In his ruling Mr Justice Gilbart said what affected the amenity of the area, and was found to do so by the Court, was the choice of colour scheme.

“That is, and is only, a matter of aesthetics. Parliament has not sought to prevent landowners, including those in Conservation Areas, from painting their houses in any colour or colours they wish, save and except if an Article 4 direction has been made. Parliament has determined, as part of the Planning Code, that compensation should be available if losses are caused by the making of an Article 4 direction,” he said.

The judge added: “In my judgement to allow a local planning authority to use s 215 to deal with questions of aesthetics, as opposed to disrepair or dilapidation (as in Berg) falls outside the intention and spirit of the Planning Code.

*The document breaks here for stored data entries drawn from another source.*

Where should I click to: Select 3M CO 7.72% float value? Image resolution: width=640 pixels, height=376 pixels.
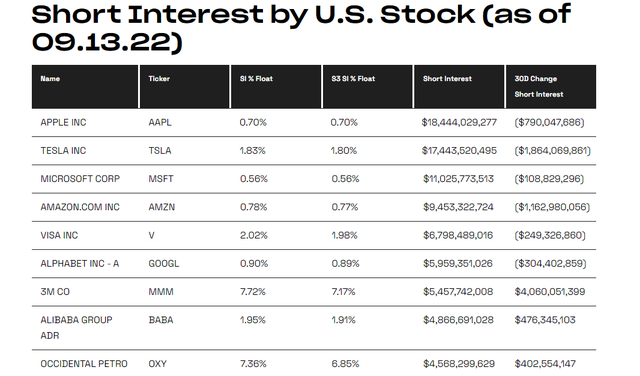coord(253,292)
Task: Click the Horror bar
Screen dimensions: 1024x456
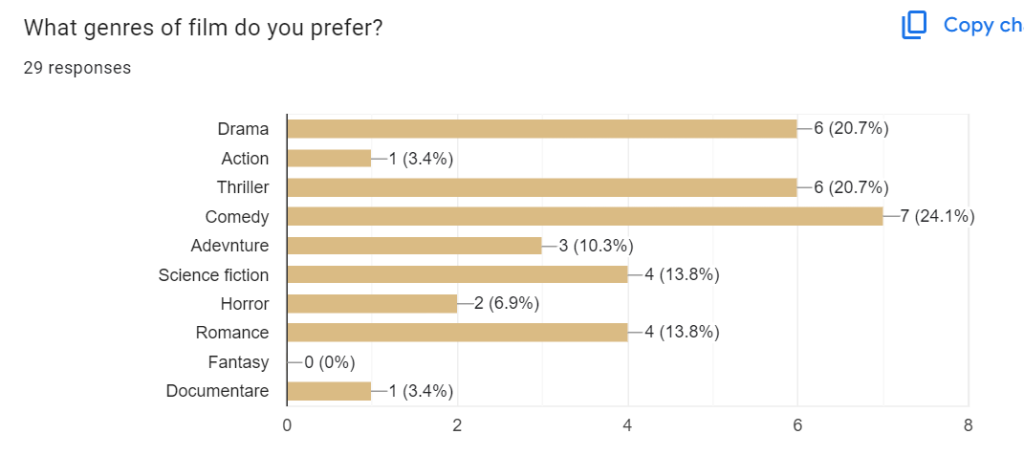Action: (x=372, y=303)
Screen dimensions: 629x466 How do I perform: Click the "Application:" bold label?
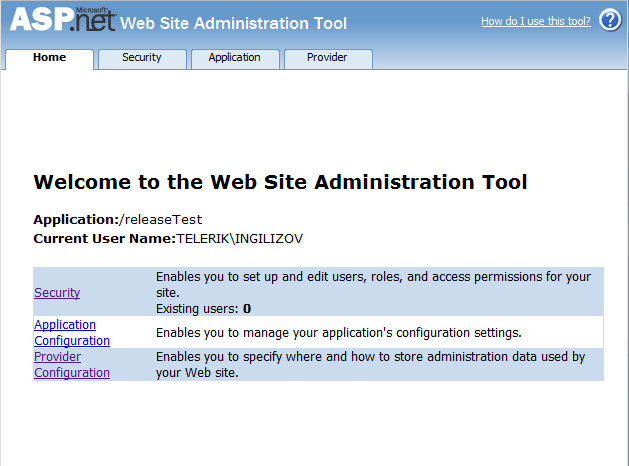pos(76,219)
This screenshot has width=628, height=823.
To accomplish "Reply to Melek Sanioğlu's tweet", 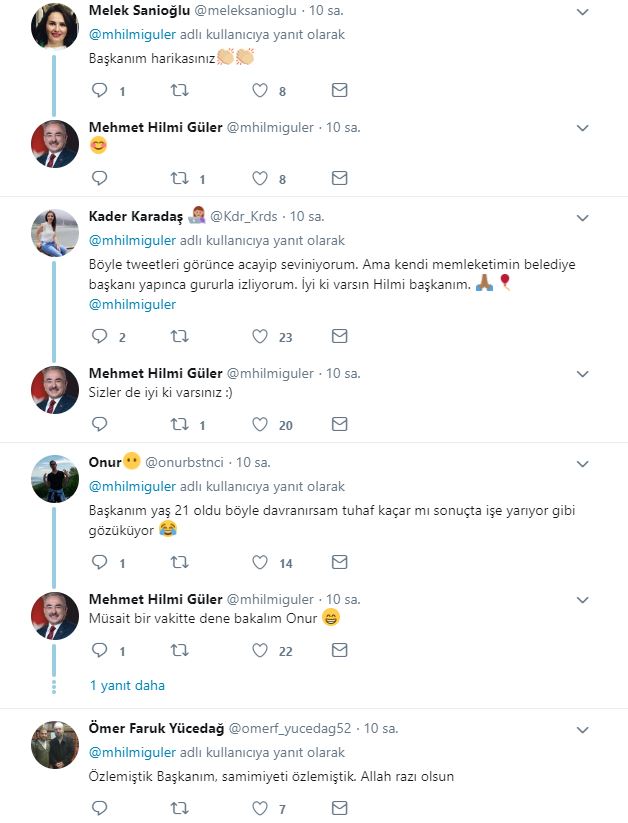I will pos(100,91).
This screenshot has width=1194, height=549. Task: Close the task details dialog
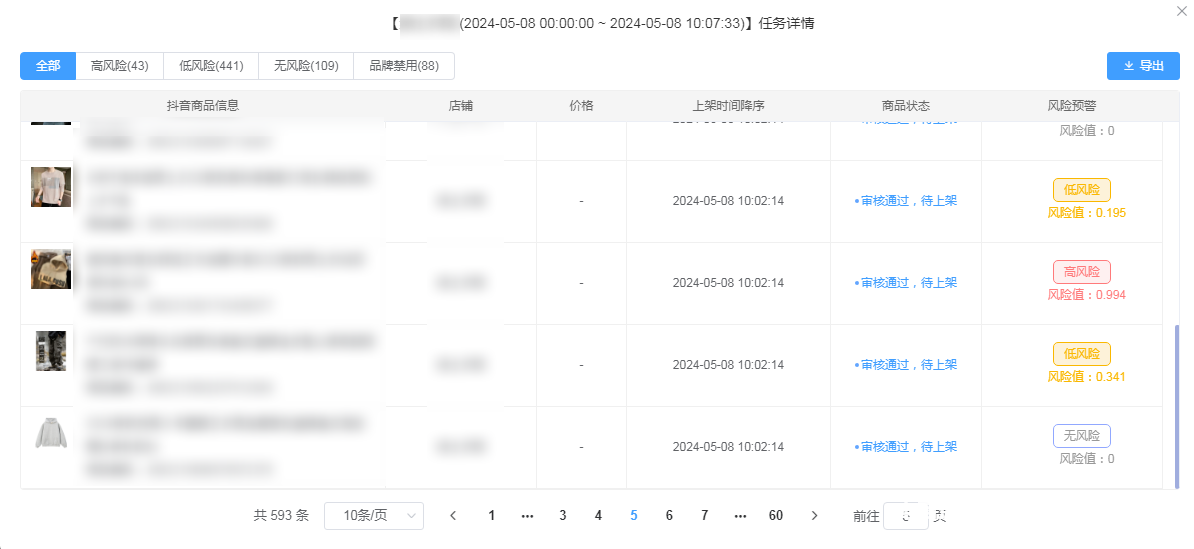1184,9
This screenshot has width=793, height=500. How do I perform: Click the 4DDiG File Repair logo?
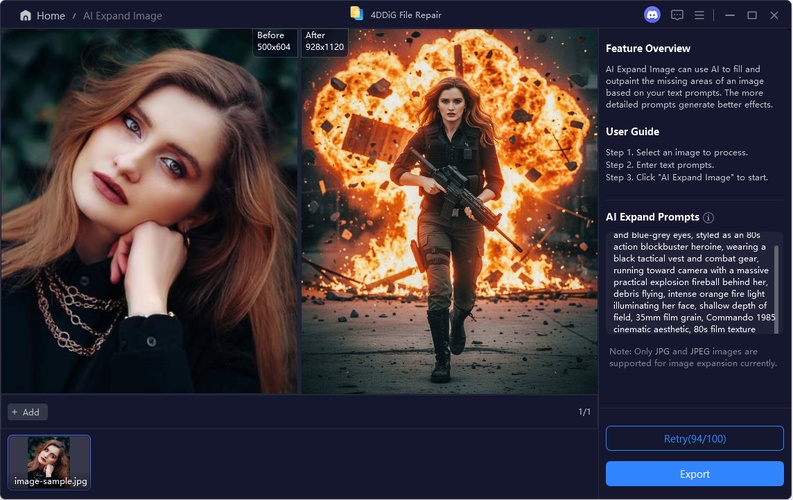(x=357, y=14)
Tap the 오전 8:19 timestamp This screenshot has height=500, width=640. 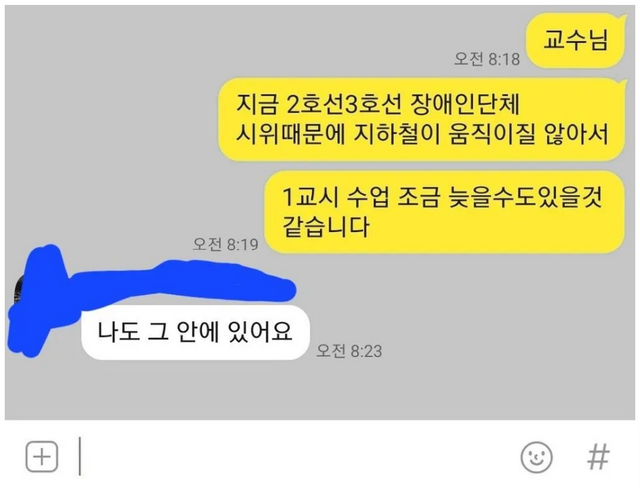click(225, 244)
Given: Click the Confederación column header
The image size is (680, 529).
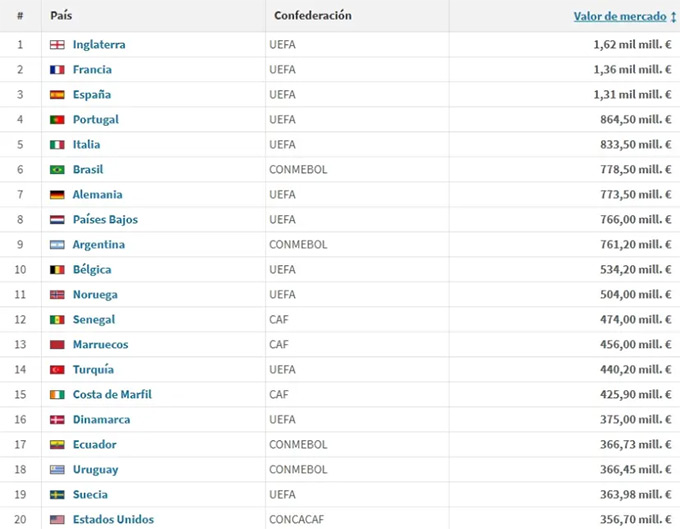Looking at the screenshot, I should [x=312, y=17].
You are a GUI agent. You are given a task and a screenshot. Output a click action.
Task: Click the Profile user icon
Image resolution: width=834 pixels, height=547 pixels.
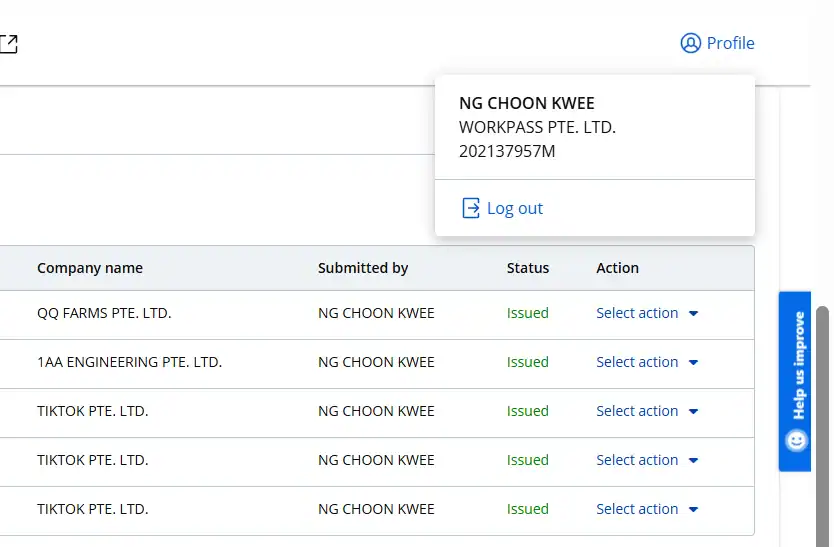[690, 43]
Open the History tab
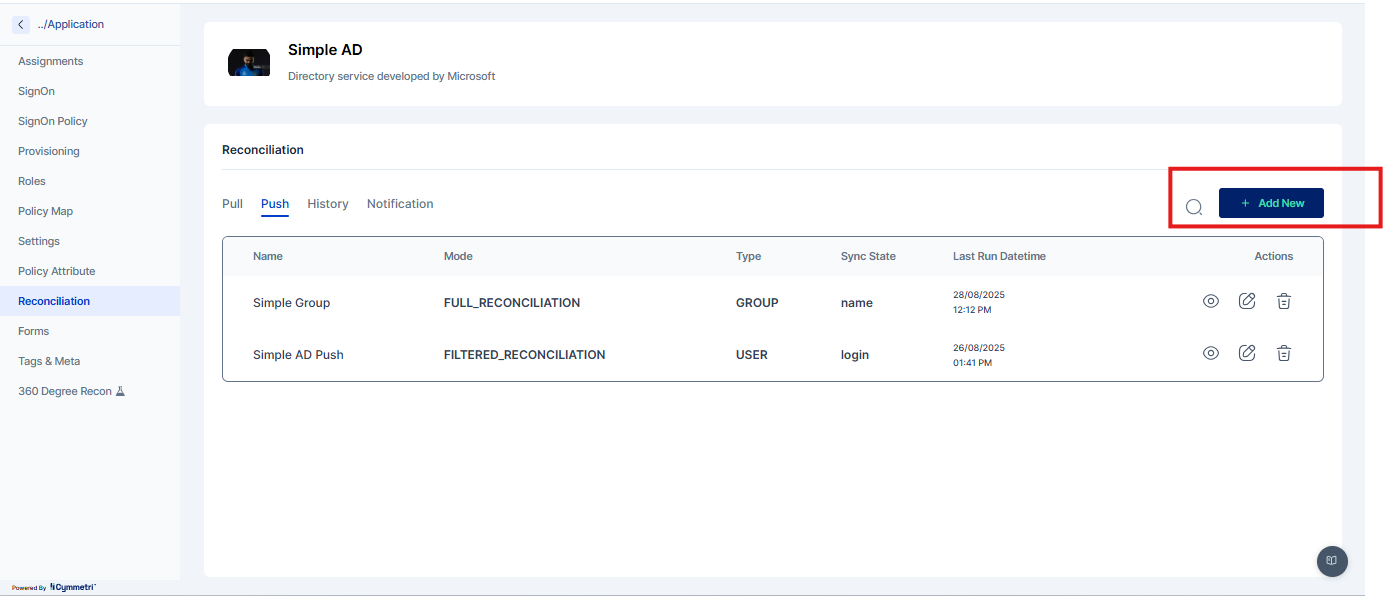 [x=327, y=204]
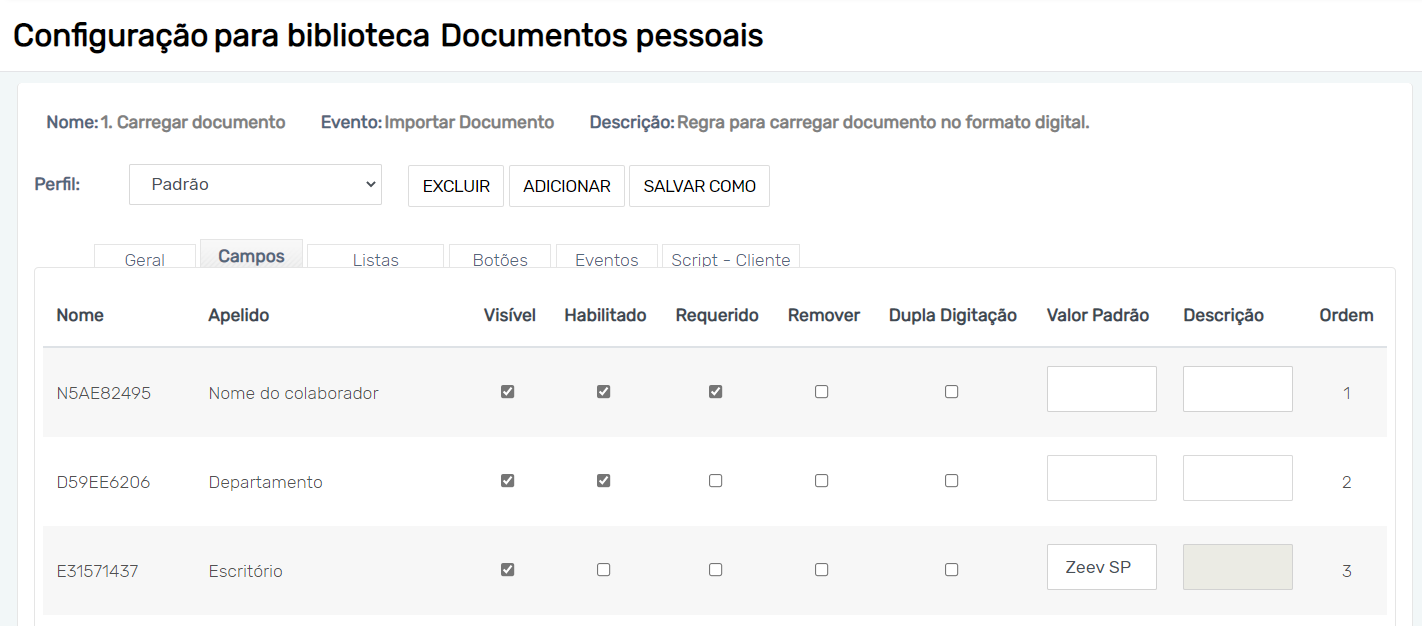
Task: Enable Dupla Digitação for Departamento
Action: coord(951,481)
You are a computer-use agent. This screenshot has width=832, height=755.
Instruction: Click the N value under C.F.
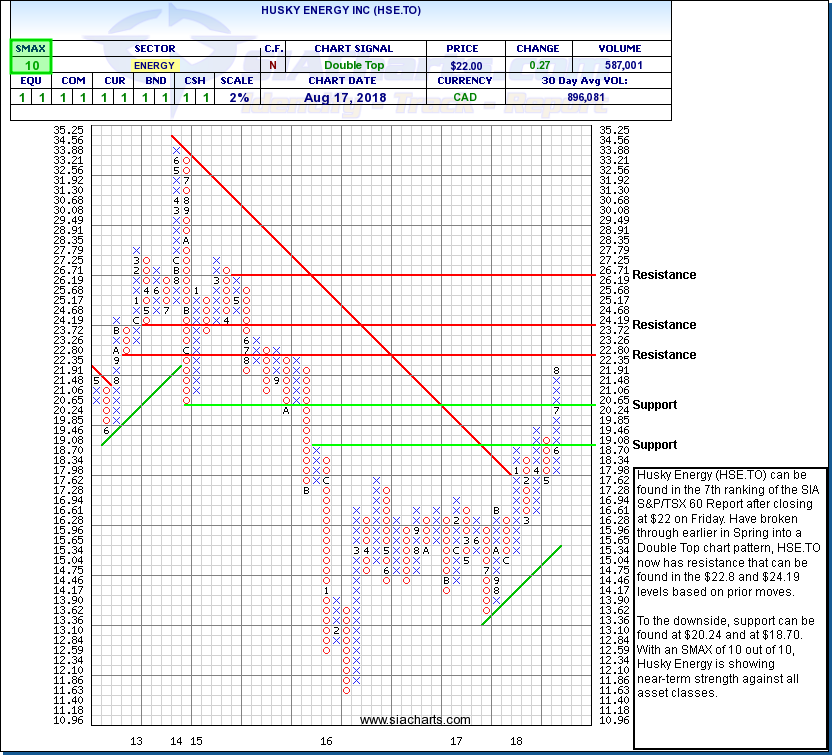coord(271,65)
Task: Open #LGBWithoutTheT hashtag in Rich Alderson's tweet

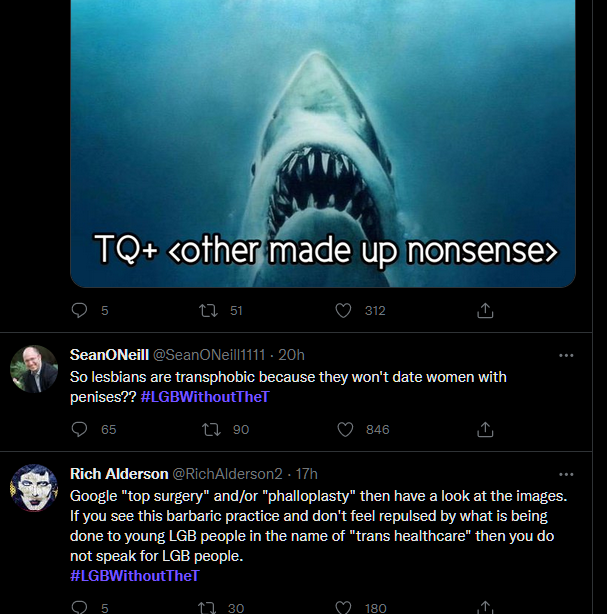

“An LPA has the power to limit permitted development rights or to discontinue lawful uses, but not without payment of compensation. But that is not to impose a great burden on an LPA, as can be seen from the facts of this case. Here, the RBKC had ample steps available to it under the Planning Code which would have protected amenity, and would have exposed it to minimal cost. Under section 102 it could have issued a notice requiring the repainting of the building. Were it upheld, the level of compensation would be the diminution of the interest in land (s 115 TCPA 1990). On the basis of its own case, that diminution in value must have been effectively nil. There would at worst be a claim for the cost of the repainting (s 115(3)).”

Mr Justice Gilbart also said: “The problems which this s 215 Notice raises can be gauged from its requirements. It compels the landowner to have a white frontage, even though on the day after the building had been painted, the landowner could paint it in another colour pursuant to Class C2.”